INSTRUÇÕES DA TAREFA: Pode reproduzir, sem nenhuma alteração, o trecho do texto sobre o crédito para beneficiários do Bolsa Família que vai de "Bolsa Família: beneficiários" a "Ministério da Fazenda.", inclusive?

TEXTO DO DOCUMENTO:
┌──

Bolsa Família: beneficiários que têm pequenos negócios terão crédito para se tornarem MEI

O governo Lula incluirá no novo programa de crédito para microempresários a possibilidade de beneficiários do Bolsa Família captarem financiamentos e se formalizarem como Microempreendedores Individuais (MEIs). O pacote de medidas que criará a modalidade de empréstimo facilitado deverá ser publicado nas próximas semanas e passar por ajustes entre a Casa Civil e o Ministério da Fazenda.

Além das duas pastas, o programa está sendo desenhado pelo Ministério do Empreendedorismo e Microempresa, comandado por Márcio França, ex-ministro dos Portos e Aeroportos, e pelo Ministério do Desenvolvimento Social. Segundo auxiliares de Lula, o presidente concorda que o empreendedorismo pode ser uma chance para beneficiários do Bolsa Família conseguirem sair do programa. Além de aumentar a arrecadação da Previdência Social que teve déficit de R$ 306 bilhões em 2023.

No modelo desenhado, o beneficiário receberá o empréstimo e se formalizará como MEI sem deixar o Bolsa Família. A saída ocorrerá de forma gradual, mas em um modelo diferente do aplicado hoje para quem consegue emprego, por exemplo. O governo vai identificar quem já consegue se sustentar com o próprio negócio. Prazo e formato da transição, porém, ainda não foram divulgados.

└──

INFORMAÇÕES FORNECIDAS:
┌──

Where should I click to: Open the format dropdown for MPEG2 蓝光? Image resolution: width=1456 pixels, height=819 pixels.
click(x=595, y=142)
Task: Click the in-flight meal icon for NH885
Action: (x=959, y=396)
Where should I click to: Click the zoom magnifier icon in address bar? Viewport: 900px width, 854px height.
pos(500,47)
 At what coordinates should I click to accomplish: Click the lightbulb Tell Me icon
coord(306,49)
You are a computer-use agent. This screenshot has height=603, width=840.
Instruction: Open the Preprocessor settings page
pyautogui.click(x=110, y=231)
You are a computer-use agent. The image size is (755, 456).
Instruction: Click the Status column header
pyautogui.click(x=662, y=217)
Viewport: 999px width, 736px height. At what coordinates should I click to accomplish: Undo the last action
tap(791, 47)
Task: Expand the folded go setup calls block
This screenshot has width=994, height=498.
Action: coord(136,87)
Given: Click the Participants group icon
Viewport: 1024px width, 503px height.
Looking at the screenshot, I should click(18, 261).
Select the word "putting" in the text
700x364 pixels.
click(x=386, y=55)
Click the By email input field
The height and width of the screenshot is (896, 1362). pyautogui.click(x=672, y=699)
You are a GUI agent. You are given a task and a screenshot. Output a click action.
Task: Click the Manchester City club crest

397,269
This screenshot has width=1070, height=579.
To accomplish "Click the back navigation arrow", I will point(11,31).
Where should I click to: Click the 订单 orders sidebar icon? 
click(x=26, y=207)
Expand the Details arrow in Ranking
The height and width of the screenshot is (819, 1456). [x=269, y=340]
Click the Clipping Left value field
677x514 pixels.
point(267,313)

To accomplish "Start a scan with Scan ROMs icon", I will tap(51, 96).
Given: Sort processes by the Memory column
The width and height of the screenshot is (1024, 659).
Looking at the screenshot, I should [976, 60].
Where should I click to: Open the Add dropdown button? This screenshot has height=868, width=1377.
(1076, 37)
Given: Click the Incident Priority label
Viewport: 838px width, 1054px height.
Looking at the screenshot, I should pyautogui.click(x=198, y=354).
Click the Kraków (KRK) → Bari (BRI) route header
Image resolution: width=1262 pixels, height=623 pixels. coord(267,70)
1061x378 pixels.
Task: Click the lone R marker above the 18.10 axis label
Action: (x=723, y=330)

└──

RESPOSTA CORRETA:
Bolsa Família: beneficiários que têm pequenos negócios terão crédito para se tornarem MEI

O governo Lula incluirá no novo programa de crédito para microempresários a possibilidade de beneficiários do Bolsa Família captarem financiamentos e se formalizarem como Microempreendedores Individuais (MEIs). O pacote de medidas que criará a modalidade de empréstimo facilitado deverá ser publicado nas próximas semanas e passar por ajustes entre a Casa Civil e o Ministério da Fazenda.